NewsPub Notes

The Defense of Democracy Starts at Home

The war in Ukraine has caused a renewed commitment to democracy. Putin’s bloody attempt to crush a free and democratic nation has created revulsion throughout the world and has starkly reminded us how democratic institutions can never be taken for granted.

Ironically, as war rages on the edge of Europe, we here in Athens-Clarke County have suffered a blow to our own democratically elected government. On the most local level, three of our elected ACC commissioners were forced from office, and our election districts were uprooted and scattered about the county in new configurations. This dismantling of our local government was forced upon Athens by “our” own Republican legislators, who occupy seats made safe for them by the voters of Oconee, Walton, Barrow, Jackson and Madison counties. Sen. Bill Cowsert, Sen. Frank Ginn, Rep. Marcus Wiedower and Rep. Houston Gaines can act autocratically toward Athens, because Athens probably can’t vote them out of office, though the many Republican voters in Athens can help them stay in office.

So when local Republicans, secessionists and the clean-and-safers told “our” legislators to destroy the county commission because it is too liberal, “our” legislators were happy to overturn the will of the majority of ACC voters and cram a gerrymandered commission down our throats. Now, on May 24, we’ll have an election for the completely reconfigured District 1, where Patrick Davenport is still the incumbent and for the three open seats in Districts 3,5 and 7, where our democratically elected commissioners Melissa Link, Tim Denson and Russell Edwards were blown out of the districts that elected them. We’ll have an election with campaigns and candidates as if nothing happened, but something did happen: “Our” legislators invaded Athens-Clarke County and are now trying to set up a puppet government.

Map by GIS/Graphics Division Athens-Clarke County Planning Department, amended by Larry Tenner

The primary election is non-partisan, which means that candidates don’t have the labels of political parties. They can be Republicans, Democrats, Libertarians or independents, but they don’t have to tell you. They can even be lifelong Democrats, yet perform in office to delight every reactionary Republican in town.

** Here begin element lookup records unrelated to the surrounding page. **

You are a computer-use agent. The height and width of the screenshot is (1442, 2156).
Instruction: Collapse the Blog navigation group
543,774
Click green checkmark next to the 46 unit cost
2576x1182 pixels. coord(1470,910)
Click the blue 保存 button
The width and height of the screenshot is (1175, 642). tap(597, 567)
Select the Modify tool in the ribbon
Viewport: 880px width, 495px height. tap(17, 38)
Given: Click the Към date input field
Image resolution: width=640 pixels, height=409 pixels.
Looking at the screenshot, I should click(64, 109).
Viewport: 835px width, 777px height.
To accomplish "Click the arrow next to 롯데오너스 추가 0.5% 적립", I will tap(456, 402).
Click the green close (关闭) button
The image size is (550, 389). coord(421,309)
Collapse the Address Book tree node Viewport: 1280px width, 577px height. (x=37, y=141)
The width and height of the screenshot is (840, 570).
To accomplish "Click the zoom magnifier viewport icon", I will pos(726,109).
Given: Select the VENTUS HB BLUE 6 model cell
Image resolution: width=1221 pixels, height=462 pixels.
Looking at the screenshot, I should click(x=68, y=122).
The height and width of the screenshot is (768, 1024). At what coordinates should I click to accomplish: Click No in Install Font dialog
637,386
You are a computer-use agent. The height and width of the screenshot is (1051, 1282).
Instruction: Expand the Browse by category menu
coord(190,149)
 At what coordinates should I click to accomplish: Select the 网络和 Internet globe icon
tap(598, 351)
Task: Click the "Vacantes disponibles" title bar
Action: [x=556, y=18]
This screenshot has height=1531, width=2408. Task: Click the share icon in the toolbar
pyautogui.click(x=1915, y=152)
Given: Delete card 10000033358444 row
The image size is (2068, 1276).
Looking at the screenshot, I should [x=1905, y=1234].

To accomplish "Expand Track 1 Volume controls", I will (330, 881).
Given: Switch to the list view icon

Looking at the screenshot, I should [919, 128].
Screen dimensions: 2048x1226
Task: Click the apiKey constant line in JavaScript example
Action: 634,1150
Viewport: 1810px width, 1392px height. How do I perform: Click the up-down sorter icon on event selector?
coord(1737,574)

The worst thing about this upcoming election is that those who don’t like the politics of the incumbents didn’t just run against them in a fair election. Instead, they bombed them out of their home districts and made political refugees out of our elected commissioners.

So obviously this is a very important election, which will cause us all to think seriously about what kind of local government we want. The autocrats have decreed that our commission is too progressive, too liberal and that it must go back to being safely do-nothing reactionary. Apparently, what is too progressive for them is trying to do something about poverty in Athens, about homelessness, about fair wages for public employees, about transportation, about affordable housing, about police responsibility, about open government. Since they felt that they couldn’t change local government through the democratic elections process, they destroyed it, hoping to insert their own candidates into the new government that will be built from the ruins of the old.

That’s what makes our task as voters so important in this election on May 24. We’ve got to be clear about what kind of government we want here, and we’ve got to find out who is committed to that kind of vision. In spite of the politicians who destroyed our government, the candidates running to fill the open seats are all nice people. They all want what is best for Athens-Clarke County. It is our job as voters to find out where these candidates stand—whether they support the vision represented by our canceled commissioners or whether they want our government to reflect the vision of the Republican legislators who destroyed it and those who put them up to it.

This is a very focused task. We as voters can concentrate on the one district where we live, once we figure out where it is now. We’ll all vote for mayor and for candidates in the state primaries, but each of us can concentrate on finding out which commission candidates share our vision for Athens-Clarke County and which share the vision of those who find our present government unacceptable. Then we’ve got to register voters, and we’ve got to go to the polls or to the drop box to take back our government district by district.